Required task A = According to the childhood interview, where did Bibi Bakare-Yusuf grow up?
Required task B = In the childhood interview, rewrite the stretch from "It was a very privileged" through "on Lagos Island.", changing "unlettered" to "unschooled".
Required task C = Carry on the childhood interview from its final sentence.

Bibi Bakare-Yusuf, tell us a bit about your childhood and where you grew up.
It was a very privileged upbringing in the sense of growing up with a mother whose protective love and unquestioning belief in me gave me a strong sense of self and a confident “I can” rather than the terrorising “I cannot” which so many girls are schooled into. This early self-belief no doubt ensured that I came out of an English boarding school relatively unscathed. I grew up with a fiercely intelligent, industrious, and unlettered woman who equated education, financial astuteness, and sartorial elegance with freedom and brilliance! There was no drama of a gifted or damaged child; it was a very comforting childhood on Lagos Island.
Life was lived on the street and from our balcony with Yoruba Fuji, Juju and American soul music, the adhan, the Islamic call to prayer and the evangelists church bells knifing the air, all fighting for our souls, and all winning, because, in that Yoruba accommodative world all have their place. It was a childhood peopled by women of courage and self-possession, errant men, incessant noise, theatre, much laughter and without contamination. I love and appreciate this world and grounding, even as I craved solitude. It is the nucleus by which my identity, especially as a questioning being derives its meaning and purpose.

Item position entries:

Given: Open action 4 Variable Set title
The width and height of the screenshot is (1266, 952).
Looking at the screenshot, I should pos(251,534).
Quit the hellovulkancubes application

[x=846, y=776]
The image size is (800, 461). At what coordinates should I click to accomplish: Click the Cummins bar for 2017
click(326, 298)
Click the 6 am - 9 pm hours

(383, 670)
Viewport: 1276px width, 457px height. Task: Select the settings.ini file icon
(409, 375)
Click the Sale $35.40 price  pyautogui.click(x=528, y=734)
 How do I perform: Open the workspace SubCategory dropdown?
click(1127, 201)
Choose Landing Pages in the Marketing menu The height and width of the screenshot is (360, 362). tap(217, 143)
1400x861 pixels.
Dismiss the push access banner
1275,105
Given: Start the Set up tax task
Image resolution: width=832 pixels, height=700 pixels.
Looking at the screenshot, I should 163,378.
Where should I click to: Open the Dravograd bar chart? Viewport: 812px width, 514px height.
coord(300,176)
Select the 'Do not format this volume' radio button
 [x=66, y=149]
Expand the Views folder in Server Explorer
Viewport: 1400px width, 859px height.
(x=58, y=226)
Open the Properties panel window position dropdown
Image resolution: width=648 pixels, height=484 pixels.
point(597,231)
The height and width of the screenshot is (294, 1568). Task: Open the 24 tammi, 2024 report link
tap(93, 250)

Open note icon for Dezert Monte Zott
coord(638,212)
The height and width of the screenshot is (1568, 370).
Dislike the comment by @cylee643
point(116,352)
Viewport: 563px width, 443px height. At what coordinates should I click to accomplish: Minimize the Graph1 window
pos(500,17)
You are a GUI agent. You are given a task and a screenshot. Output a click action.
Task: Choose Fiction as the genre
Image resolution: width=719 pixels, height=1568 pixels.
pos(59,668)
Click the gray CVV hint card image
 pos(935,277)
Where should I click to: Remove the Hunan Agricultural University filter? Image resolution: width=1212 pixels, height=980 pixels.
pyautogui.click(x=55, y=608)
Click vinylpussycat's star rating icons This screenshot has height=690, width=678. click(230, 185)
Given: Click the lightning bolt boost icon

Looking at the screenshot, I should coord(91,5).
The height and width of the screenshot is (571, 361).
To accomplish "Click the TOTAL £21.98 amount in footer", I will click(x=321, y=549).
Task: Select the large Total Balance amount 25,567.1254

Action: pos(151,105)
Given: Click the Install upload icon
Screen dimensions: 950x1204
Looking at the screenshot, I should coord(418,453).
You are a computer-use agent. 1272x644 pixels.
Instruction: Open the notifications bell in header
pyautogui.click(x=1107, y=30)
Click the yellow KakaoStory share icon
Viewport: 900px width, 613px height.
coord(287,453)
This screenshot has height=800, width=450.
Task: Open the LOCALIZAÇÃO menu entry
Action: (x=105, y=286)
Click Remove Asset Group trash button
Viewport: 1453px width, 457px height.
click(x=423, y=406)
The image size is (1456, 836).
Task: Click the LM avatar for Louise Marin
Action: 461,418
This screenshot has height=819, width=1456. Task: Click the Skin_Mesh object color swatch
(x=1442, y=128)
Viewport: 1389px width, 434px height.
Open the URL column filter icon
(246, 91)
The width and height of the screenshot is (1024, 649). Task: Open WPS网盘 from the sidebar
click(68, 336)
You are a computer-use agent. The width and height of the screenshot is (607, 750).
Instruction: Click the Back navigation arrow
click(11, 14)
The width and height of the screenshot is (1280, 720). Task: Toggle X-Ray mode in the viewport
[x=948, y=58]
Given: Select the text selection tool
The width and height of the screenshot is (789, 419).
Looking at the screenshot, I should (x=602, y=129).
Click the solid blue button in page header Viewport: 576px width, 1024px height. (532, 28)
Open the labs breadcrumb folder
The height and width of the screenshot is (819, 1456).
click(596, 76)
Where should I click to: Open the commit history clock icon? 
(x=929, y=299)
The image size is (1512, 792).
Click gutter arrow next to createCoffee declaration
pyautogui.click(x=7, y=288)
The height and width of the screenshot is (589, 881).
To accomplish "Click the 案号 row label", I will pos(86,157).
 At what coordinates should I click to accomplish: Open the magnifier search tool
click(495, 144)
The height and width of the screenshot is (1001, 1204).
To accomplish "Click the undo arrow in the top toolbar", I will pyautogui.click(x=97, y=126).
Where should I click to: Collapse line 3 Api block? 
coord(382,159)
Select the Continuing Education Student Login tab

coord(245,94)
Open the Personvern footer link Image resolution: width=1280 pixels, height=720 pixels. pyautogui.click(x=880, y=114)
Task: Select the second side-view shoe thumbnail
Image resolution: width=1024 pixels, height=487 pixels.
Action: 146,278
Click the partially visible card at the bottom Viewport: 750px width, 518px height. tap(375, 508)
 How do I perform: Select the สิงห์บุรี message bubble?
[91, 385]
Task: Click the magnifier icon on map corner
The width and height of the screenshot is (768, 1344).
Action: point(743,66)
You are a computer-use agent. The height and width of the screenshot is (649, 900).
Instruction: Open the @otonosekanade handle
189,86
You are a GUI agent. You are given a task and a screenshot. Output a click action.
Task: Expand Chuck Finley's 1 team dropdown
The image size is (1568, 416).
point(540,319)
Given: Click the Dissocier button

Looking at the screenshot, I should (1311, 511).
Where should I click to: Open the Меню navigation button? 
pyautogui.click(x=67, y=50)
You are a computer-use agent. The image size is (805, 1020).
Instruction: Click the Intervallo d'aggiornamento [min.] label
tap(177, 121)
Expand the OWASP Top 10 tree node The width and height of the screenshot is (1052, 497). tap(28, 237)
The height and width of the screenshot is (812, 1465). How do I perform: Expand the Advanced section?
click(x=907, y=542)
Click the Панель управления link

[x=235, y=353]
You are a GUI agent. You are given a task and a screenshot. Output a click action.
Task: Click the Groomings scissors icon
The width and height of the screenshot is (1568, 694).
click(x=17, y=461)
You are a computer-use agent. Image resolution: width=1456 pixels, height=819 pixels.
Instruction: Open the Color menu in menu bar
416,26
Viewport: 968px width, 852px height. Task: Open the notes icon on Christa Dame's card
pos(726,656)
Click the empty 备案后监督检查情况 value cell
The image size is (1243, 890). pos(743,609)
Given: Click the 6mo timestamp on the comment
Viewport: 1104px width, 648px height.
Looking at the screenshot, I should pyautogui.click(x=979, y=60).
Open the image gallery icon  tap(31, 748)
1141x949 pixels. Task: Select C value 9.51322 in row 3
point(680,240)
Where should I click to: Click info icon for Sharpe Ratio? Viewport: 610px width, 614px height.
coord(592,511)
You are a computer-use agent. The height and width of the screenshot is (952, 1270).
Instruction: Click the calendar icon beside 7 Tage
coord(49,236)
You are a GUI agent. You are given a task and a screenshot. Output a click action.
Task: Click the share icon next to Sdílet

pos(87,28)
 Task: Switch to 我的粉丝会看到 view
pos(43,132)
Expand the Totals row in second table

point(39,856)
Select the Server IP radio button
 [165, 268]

Task result A = On Lagos Island.

Task result B =
It was a very privileged upbringing in the sense of growing up with a mother whose protective love and unquestioning belief in me gave me a strong sense of self and a confident “I can” rather than the terrorising “I cannot” which so many girls are schooled into. This early self-belief no doubt ensured that I came out of an English boarding school relatively unscathed. I grew up with a fiercely intelligent, industrious, and unschooled woman who equated education, financial astuteness, and sartorial elegance with freedom and brilliance! There was no drama of a gifted or damaged child; it was a very comforting childhood on Lagos Island.

Task result C =
Were your parents great readers? What were the books that made you fall in love with reading?
There were no oak floor-to-ceiling bookshelves in our house. In their place, were hundreds of LPs of different genres of Yoruba music, played on the Grundig Stereogram. These records were probably my first introduction to text without writing. Music was the first thing that held my being in its fold and made me conscious of the evolving social and political landscape of Nigeria in the early 1980s. It was also the first art form that introduced me to the transformative power of storytelling to stir the emotion. So, my parents were not great readers of books, but they came to reading through music, so did I.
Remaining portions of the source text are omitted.